* EXCERPTED TEXT

— BEGIN —

Her position, though, is not one that was funded as a result of the federal mandate of 2001 called Education Assistance Act which requires liaisons in every school to work with homeless students. Her job is funded by a grant that is running out at the end of this month. The district has applied for another grant that would allow her to continue what she has been doing in the last few years.

Health Services Director Caroline Thibodeau, so far, has been lucky in the implementation of an unfunded program in that there are many helpful and generous people around. Among them is Donaldson’s own daughter, Tina. In Donaldson’s own words, her daughter is “the Coupon Queen.”

Donaldson herself is good at getting the best bang for a buck, but she capitulates to her daughter’s better-bargain sense. And that’s not because Tina works at Costco. She simply has the innate knack of stretching a buck for more than it’s worth in terms of its purchase power. Coupon shopping is her special talent, said a proud Donaldson who formerly worked for the Manteca Police Department. She is still active in the department as a reserve officer.

— END —

* WHAT TO WORK ON
In the excerpt about Donaldson and her daughter, rewrite the stretch from "Donaldson herself is" through "a reserve officer." so that "dollar" replaces "buck".

[Word and element locating entries]
— BEGIN —

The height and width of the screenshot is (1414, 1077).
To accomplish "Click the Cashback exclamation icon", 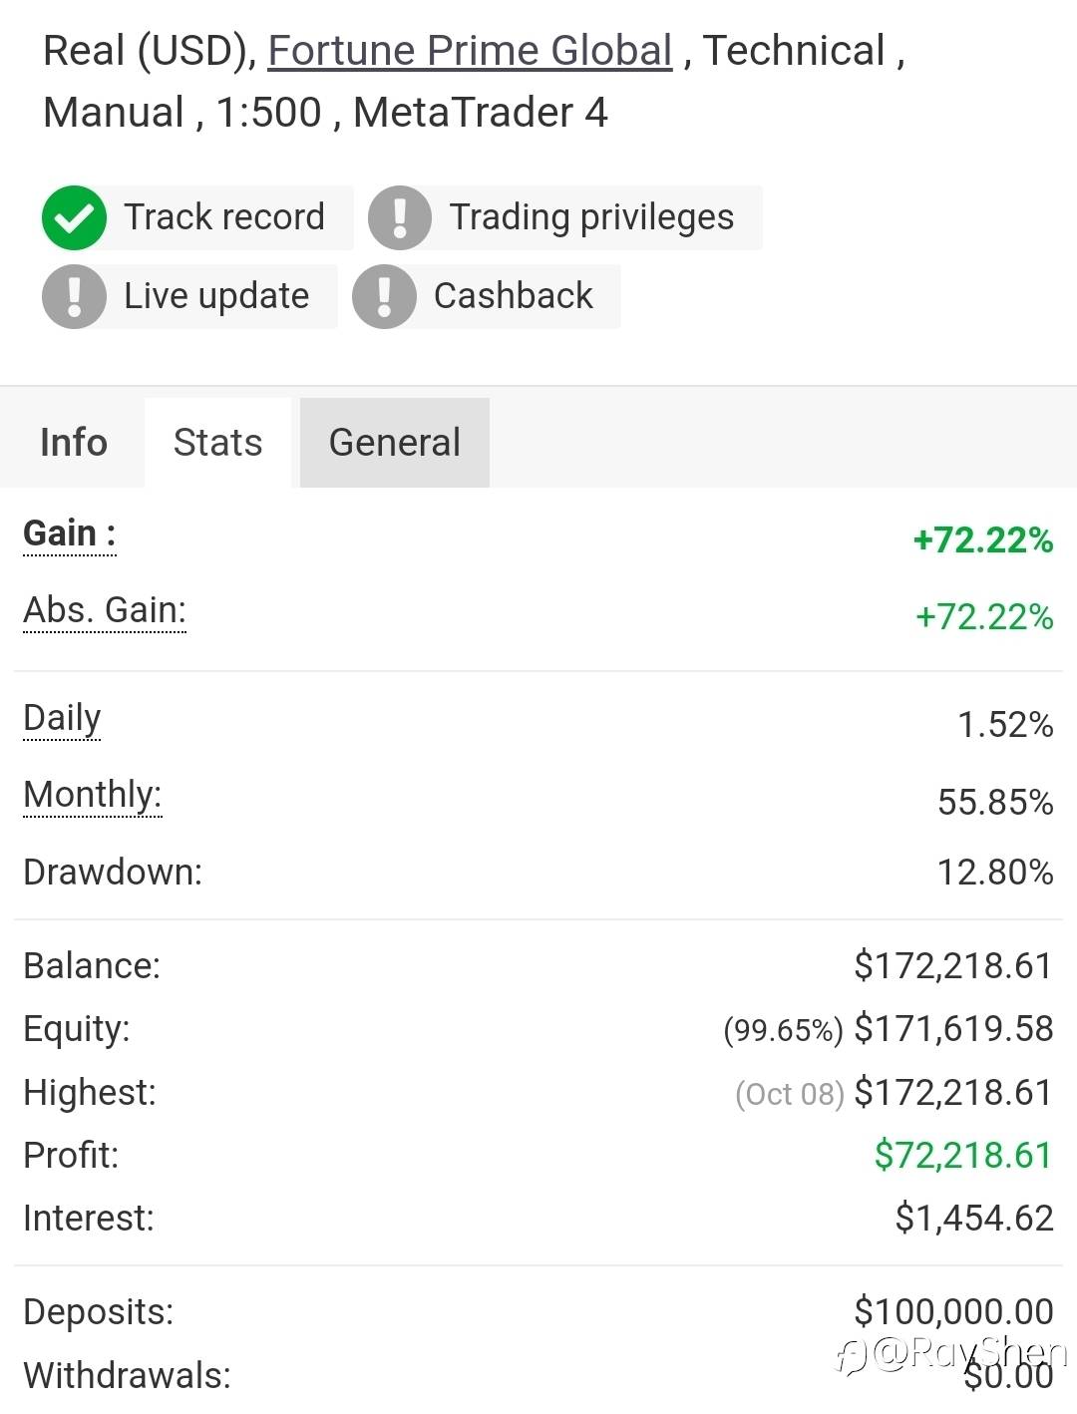I will point(384,296).
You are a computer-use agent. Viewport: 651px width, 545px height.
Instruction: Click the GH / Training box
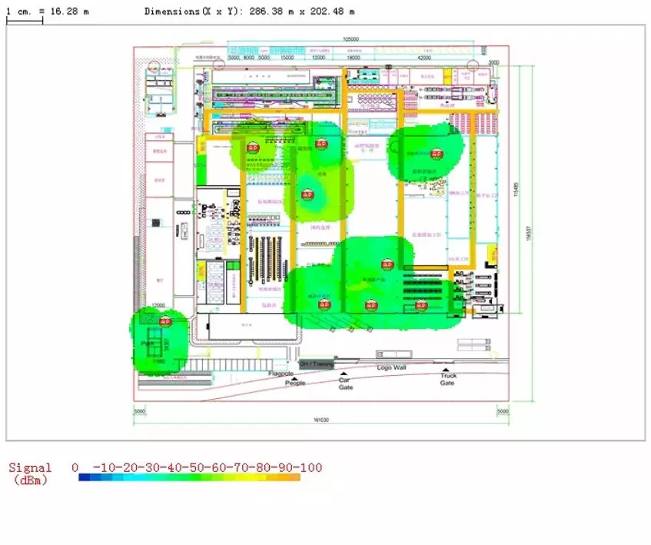point(317,362)
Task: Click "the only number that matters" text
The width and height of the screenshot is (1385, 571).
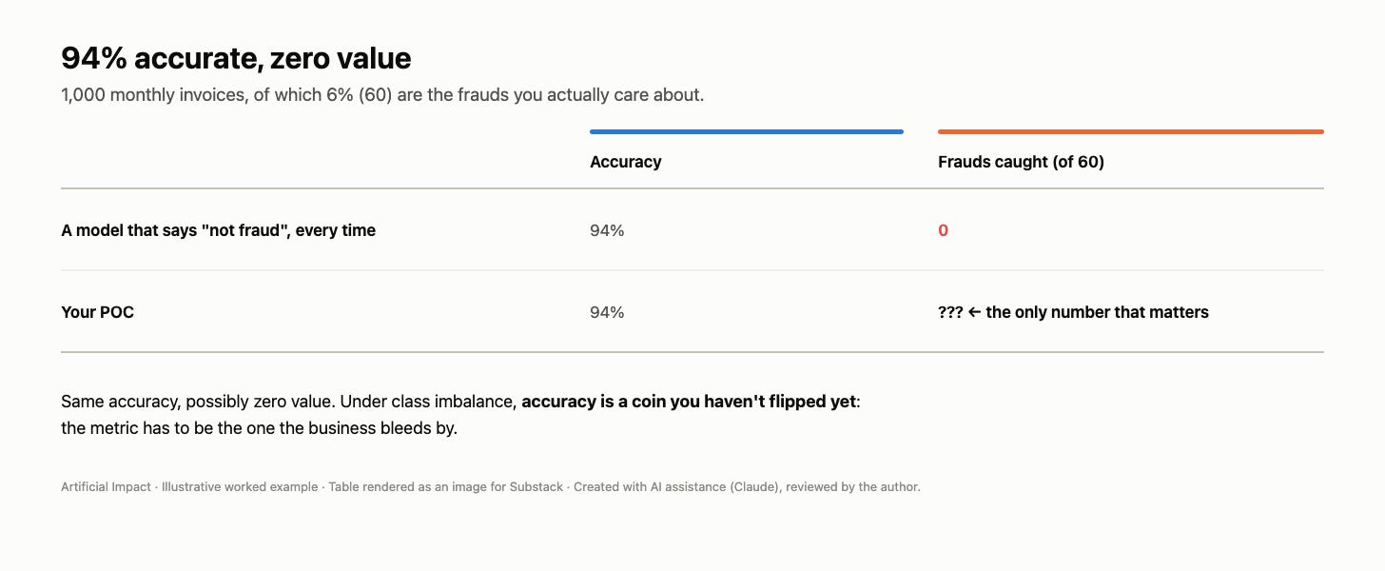Action: click(1097, 312)
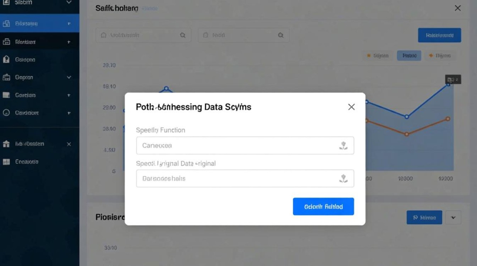Close the Data dialog with the X icon

(x=351, y=107)
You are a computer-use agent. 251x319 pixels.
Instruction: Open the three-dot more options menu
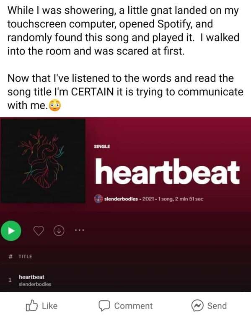point(79,230)
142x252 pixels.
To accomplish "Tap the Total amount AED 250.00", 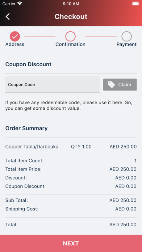I will [123, 224].
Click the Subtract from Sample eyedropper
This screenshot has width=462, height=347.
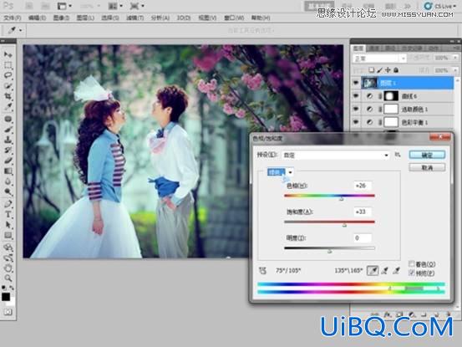(x=397, y=270)
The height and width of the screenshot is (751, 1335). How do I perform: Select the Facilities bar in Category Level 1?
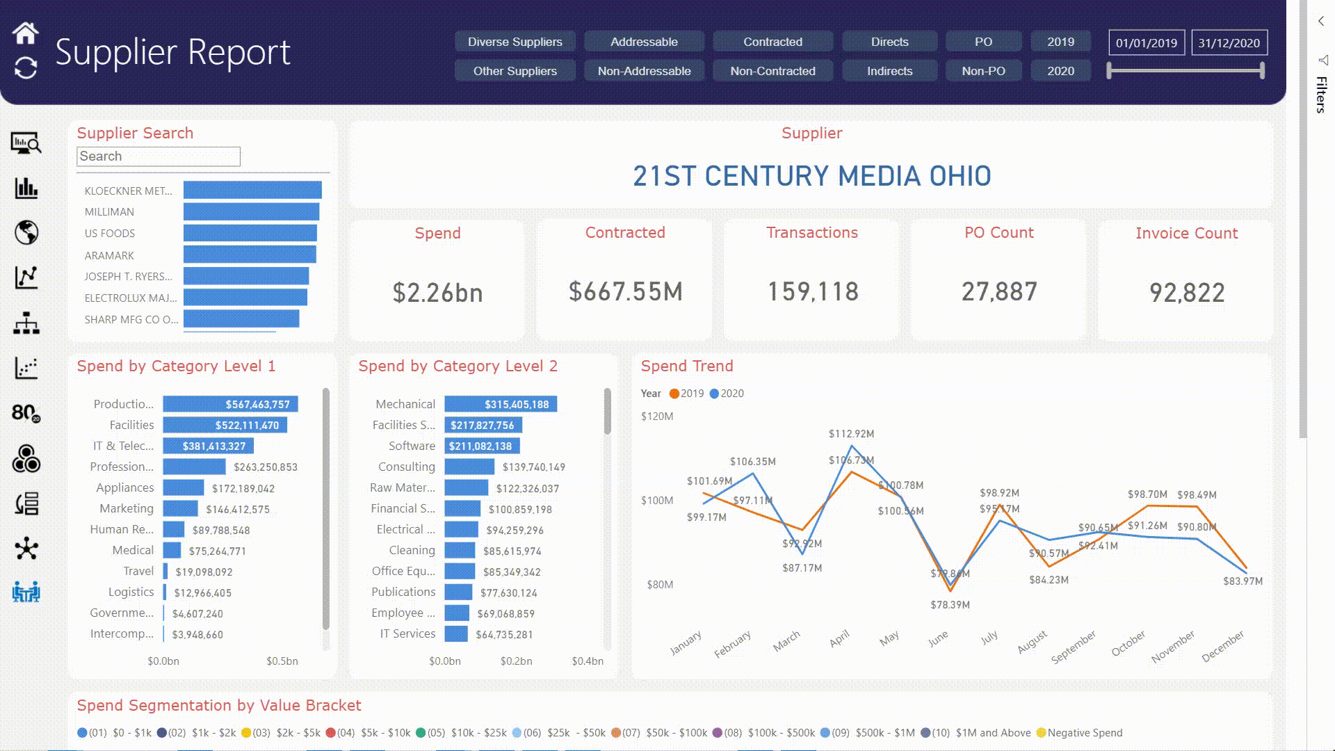coord(225,425)
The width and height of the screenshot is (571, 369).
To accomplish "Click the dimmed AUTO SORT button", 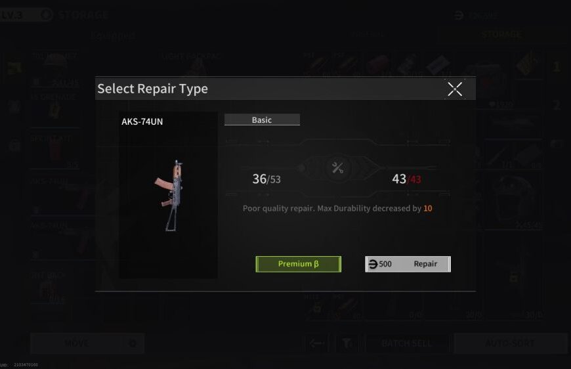I will pos(509,343).
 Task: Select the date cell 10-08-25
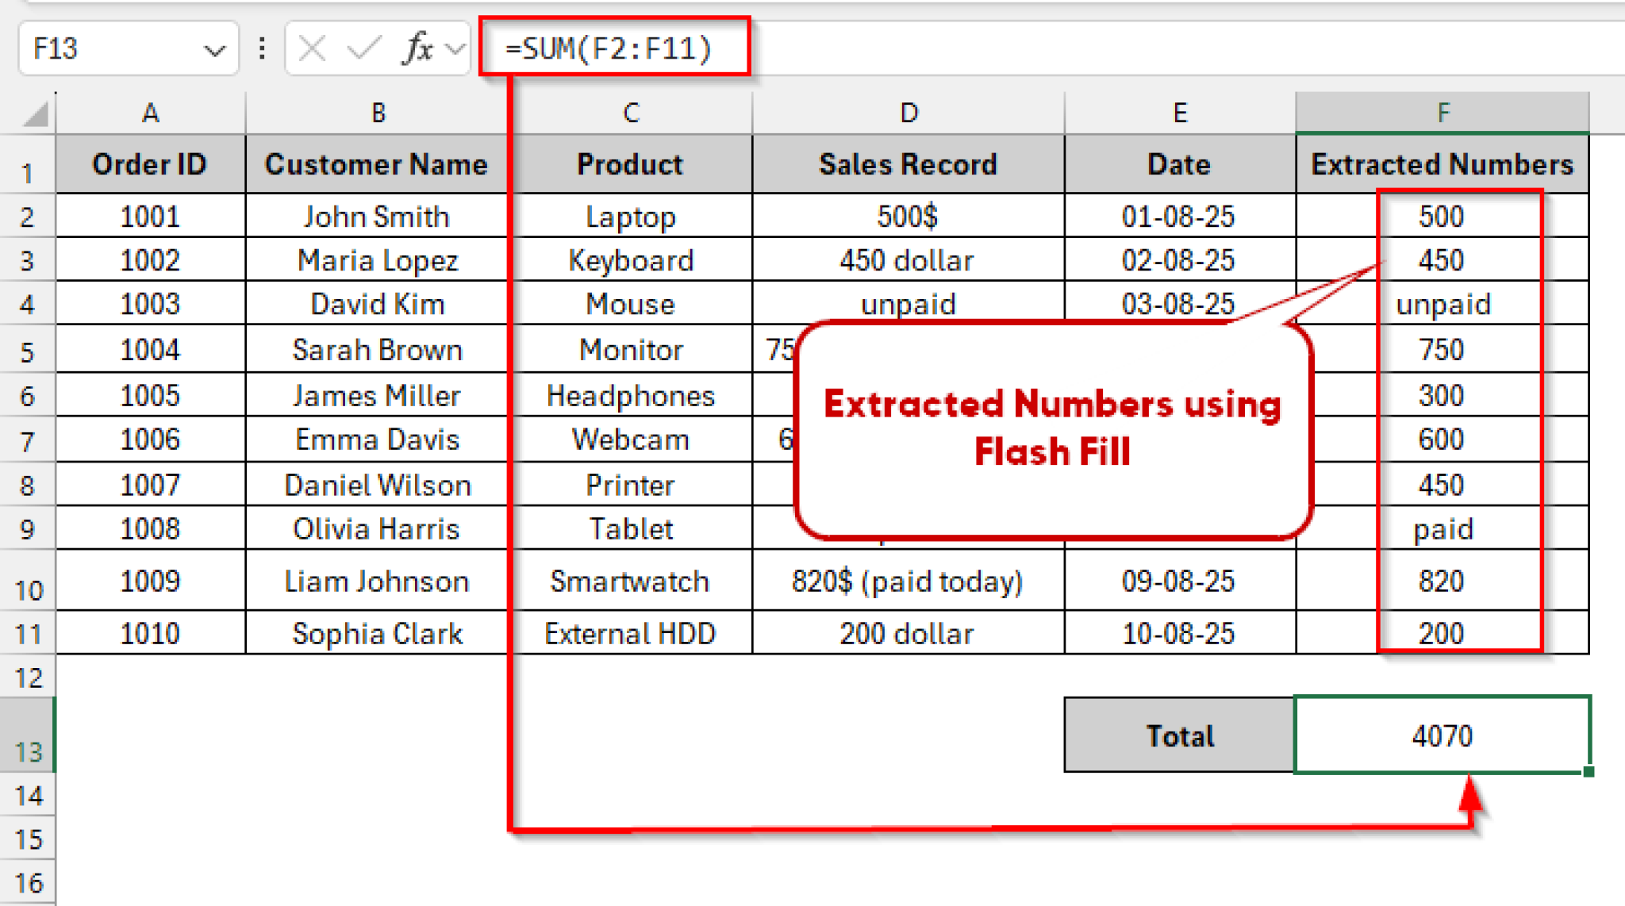1179,632
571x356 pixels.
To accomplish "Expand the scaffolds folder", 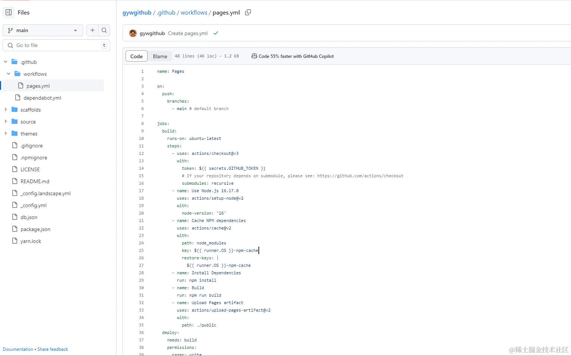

— END —

* OUTPUT FOR THIS EXERCISE
Donaldson herself is good at getting the best bang for a dollar, but she capitulates to her daughter’s better-bargain sense. And that’s not because Tina works at Costco. She simply has the innate knack of stretching a dollar for more than it’s worth in terms of its purchase power. Coupon shopping is her special talent, said a proud Donaldson who formerly worked for the Manteca Police Department. She is still active in the department as a reserve officer.